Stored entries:
▬▬▬▬▬▬▬▬▬▬

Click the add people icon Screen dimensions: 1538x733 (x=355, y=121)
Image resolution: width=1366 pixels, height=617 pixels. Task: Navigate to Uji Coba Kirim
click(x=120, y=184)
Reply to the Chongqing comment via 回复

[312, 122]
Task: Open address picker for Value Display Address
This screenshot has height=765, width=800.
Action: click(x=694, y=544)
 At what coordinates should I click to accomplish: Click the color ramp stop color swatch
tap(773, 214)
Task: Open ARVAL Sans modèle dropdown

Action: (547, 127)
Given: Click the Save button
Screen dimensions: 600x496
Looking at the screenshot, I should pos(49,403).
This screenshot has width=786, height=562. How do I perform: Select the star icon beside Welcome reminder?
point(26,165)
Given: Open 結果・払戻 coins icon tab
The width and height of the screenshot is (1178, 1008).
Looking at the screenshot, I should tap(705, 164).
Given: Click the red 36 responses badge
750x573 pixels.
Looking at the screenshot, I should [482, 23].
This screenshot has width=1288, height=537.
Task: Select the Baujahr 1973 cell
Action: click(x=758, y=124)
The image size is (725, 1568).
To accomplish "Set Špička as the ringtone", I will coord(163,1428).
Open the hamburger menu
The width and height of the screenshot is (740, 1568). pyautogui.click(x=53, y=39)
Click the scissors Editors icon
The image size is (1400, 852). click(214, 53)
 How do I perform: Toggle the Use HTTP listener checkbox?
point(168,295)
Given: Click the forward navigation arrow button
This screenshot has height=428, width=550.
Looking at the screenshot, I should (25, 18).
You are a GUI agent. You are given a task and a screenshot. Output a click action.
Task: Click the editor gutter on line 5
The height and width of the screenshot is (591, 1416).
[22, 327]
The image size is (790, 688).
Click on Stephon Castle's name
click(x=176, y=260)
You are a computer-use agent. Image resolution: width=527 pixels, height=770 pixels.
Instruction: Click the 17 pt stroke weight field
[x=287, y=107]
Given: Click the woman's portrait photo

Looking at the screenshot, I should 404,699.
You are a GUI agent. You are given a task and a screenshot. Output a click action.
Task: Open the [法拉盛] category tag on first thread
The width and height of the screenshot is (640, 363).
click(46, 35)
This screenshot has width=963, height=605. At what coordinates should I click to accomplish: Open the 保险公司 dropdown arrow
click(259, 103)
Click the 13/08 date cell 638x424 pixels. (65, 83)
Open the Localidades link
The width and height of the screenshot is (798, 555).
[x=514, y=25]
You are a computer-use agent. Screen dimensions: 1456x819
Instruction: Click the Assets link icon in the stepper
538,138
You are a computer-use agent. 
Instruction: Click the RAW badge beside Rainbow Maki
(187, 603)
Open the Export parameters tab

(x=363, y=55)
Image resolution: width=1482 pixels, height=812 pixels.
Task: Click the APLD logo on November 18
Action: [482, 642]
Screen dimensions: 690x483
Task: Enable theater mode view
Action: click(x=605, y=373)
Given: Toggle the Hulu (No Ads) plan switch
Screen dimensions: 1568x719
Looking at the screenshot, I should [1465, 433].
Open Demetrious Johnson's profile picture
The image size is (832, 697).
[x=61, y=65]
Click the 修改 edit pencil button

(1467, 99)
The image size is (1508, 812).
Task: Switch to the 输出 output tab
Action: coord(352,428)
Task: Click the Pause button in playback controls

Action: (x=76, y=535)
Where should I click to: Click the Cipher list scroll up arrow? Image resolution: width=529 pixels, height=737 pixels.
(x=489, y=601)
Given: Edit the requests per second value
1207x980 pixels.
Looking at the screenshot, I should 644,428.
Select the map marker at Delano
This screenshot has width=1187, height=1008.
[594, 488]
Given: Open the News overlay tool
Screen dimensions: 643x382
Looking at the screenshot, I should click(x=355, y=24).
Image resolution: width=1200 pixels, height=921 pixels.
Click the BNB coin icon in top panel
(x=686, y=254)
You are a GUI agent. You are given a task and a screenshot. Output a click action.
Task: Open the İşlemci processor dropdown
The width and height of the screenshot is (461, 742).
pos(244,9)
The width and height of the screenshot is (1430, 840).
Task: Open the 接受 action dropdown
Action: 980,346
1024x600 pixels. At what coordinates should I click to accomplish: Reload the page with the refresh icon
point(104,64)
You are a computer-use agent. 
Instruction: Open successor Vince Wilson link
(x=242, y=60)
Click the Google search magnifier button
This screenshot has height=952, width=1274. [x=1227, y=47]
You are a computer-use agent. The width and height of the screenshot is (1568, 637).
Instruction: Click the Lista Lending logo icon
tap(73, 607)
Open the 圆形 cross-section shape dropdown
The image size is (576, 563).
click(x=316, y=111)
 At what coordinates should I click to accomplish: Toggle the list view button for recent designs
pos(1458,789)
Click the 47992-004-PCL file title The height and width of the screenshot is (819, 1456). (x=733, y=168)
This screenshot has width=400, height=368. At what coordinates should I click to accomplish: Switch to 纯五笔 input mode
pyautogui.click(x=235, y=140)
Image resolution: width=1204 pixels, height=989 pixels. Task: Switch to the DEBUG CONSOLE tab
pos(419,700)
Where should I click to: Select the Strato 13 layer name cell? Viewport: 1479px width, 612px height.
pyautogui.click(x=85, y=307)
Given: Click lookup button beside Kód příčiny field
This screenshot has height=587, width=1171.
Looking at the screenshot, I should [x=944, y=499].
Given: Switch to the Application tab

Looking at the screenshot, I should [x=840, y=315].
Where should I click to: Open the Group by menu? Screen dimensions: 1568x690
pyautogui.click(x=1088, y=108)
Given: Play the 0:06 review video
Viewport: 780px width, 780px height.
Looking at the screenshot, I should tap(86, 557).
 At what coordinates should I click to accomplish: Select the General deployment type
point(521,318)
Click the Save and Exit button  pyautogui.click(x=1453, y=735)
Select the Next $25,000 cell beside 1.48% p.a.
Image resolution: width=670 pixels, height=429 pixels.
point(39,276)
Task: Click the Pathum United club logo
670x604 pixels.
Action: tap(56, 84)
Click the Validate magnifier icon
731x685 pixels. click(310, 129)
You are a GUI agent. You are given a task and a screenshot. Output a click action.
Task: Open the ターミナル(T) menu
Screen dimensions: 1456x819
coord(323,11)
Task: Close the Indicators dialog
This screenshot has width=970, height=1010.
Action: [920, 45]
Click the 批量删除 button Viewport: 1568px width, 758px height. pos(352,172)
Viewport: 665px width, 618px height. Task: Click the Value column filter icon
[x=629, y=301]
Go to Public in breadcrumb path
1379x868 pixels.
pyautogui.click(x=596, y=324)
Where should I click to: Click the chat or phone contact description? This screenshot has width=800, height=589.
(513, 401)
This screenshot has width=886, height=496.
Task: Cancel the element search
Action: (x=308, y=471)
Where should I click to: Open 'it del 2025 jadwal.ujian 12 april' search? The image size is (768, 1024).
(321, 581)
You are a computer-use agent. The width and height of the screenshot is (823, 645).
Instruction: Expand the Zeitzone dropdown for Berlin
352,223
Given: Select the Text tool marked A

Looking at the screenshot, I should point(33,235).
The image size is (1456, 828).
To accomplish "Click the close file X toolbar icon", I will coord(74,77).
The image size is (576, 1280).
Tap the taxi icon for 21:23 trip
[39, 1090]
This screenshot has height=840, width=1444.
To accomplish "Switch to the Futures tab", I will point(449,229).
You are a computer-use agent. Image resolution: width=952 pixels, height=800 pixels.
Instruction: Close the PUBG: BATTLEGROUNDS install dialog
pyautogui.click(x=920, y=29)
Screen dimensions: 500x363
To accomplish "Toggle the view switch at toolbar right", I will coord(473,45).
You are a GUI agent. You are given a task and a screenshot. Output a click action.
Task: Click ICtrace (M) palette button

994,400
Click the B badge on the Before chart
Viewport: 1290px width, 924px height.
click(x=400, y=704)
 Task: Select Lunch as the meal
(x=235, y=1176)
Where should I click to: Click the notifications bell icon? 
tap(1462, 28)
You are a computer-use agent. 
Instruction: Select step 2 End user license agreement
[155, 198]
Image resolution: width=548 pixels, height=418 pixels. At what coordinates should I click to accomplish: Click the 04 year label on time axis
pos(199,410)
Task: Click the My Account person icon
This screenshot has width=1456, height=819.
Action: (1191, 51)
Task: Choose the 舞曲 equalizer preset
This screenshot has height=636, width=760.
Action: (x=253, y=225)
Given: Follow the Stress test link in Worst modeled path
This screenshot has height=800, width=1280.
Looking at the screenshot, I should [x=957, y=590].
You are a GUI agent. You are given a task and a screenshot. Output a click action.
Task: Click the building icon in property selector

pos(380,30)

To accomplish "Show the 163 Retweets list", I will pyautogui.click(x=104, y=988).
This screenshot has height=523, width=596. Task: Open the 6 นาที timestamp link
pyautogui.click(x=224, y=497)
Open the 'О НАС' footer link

▬▬▬▬▬▬▬▬▬▬

Convert the rows into a two-column CSV with the headers input and output, starting at the line that has "Screen dimensions: 500x363" and stopping after the line that has "I will coord(473,45).". Put each value in one quoted field, with line breaks replaced by spaces.

ANSWER TO THIS PROBLEM:
input,output
"Screen dimensions: 500x363 To accomplish ""Toggle the view switch at toolbar right"",","I will coord(473,45)."